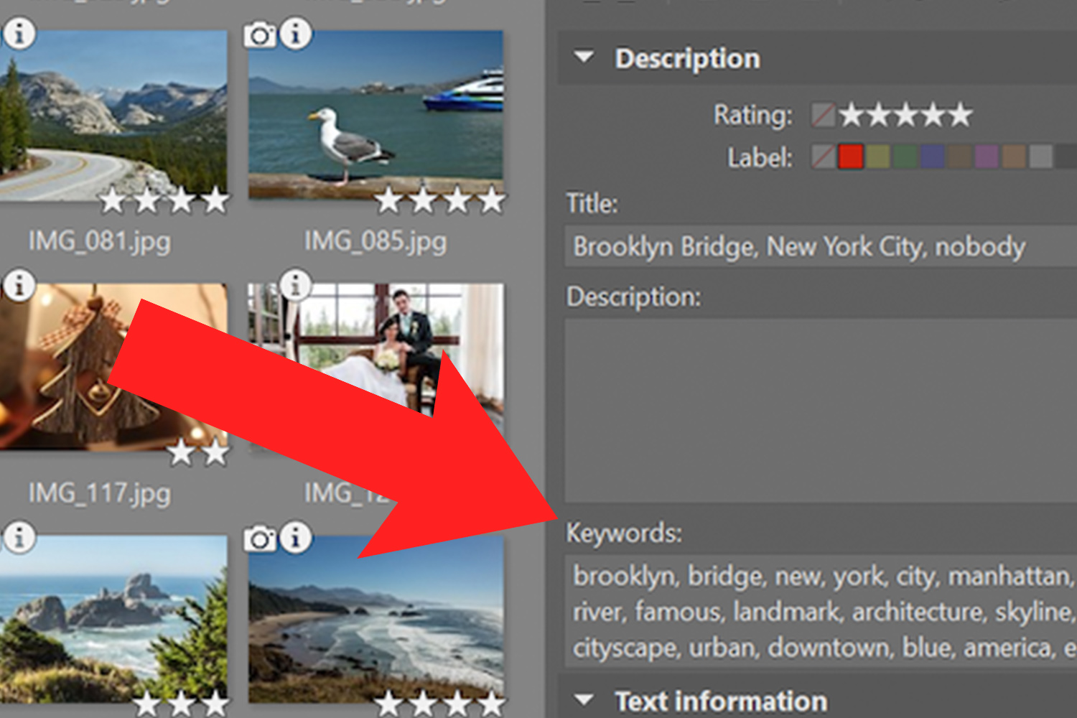The image size is (1077, 718).
Task: Choose the purple color label
Action: click(987, 157)
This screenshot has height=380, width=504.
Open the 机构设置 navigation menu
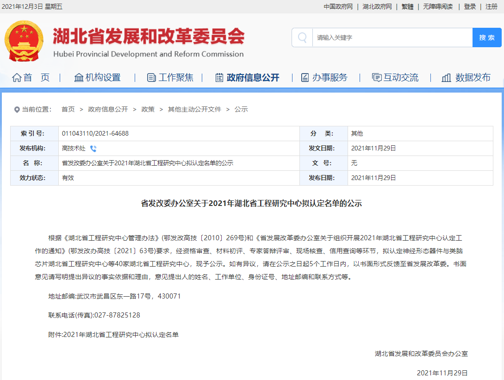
────────────────────
Directions: Exact lines, nothing more: output the one with "This screenshot has height=380, width=504." and every later line through the end of the data, skipping pictures.

Problem solution:
This screenshot has height=380, width=504.
Open the 机构设置 navigation menu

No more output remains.